ただ、毒キノコと言われてみんなの手が止まってしまったので慌てて弁解する。
「えっと皆さん。毒は無いから安心してください」
「ほら、リーリアが変な例え出すから」
「う、ごめんなさーい」
「いえ、僕も辛いって伝えてませんでしたから。
あと、辛いのが苦手な人はスープと一緒に食べると平気だと思います。
健康に役立つ薬草類を使ってるので、どうしても無理じゃなければ食べてもらえると、今日の疲れとかが吹き飛んでくれるはずです」
「ほんとだ。スープに入れると辛くないわ。むしろ、いつもよりコクが出て美味しいかも」
「俺は直に食う方が良いな。しかし薬草の炒め物なんて初めて聞いたぜ」
「これ多分、薬として買うと銀貨相当」
「まじか!?なら残さず食うしかねえな」
ふぅ、良かった。

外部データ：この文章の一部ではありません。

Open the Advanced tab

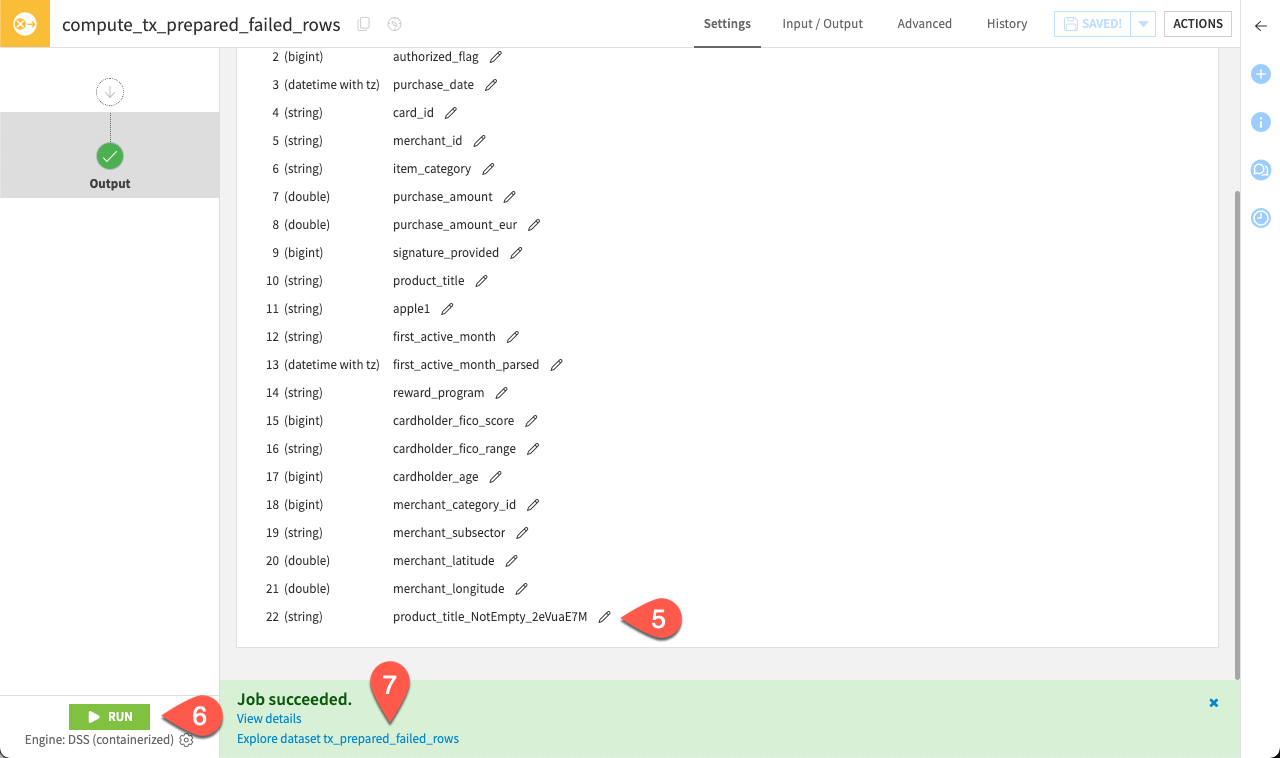[x=924, y=23]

概ね好意的に受け入れて貰えたみたいだ。
「さて、いいかい。
改めて今日からこの宿で一緒に暮らすカイだ。
私のお世話になった薬師のお弟子さんで、見ての通り薬草にも精通しているそうだ。
ただし、今日は特別に料理を手伝ってもらっただけで明日からはいつも通りだからね。
あと冒険者見習いだそうだからリーリアとイリーナは先輩として色々と教えてやりな」
「冒険者の事なら任せて」
「そうね。色々と気を付けておかないといけないこともあるから」
「はい、よろしくお願いします」
改めて頭を下げる。やっぱり分からないことの方が多いだろうし、これから何かとお世話になるだろう。
あと、女将さんには僕の事はある程度伝えてある。
特に明日から冒険者見習いとして活動を開始するので、どれくらいで帰ってこれるかが分からないし。
「そっちのガタイのデカいのはブライン。大工仕事をしている」
「ブラインだ。最近は魔物が増えてきたのもあって、外壁の補修をメインでやってる。
見ての通り力だけはあるからな。何か困ったことがあったら遠慮なく言ってくれ」
「で、最後に口数が少ないレグン。レグンはこう見えて街の警備隊に所属しているんだよ」
「……よろしく。この街もスラム街や裏町に行くと治安が良くないから気を付けて」
「はい、ありがとうございます」
そうして一通り挨拶も済んだところで改めて女将さんが僕に向き直った。
ちなみに料理は既に空っぽだ。
皆には用意しておいた薬草茶を渡してある。
「今日はたまたま全員が同じ時間に集まったけどね。
リーリアたちは数日に渡って出ていることもあるし、レグンも夜番で夕方出かけて朝に帰ってくることもある。
それほど頻繁に顔を合わせることもないかもしれないね。
それでも。うちの宿は短期の宿泊客は取ってない、どちらかというと下宿みたいなもんさ。
これからは、ここにいる皆を家族だと思って頼ると良い」
「はい、今日からよろしくお願いします」
そう言って頭を下げると、皆から暖かい声援と拍手が送られた。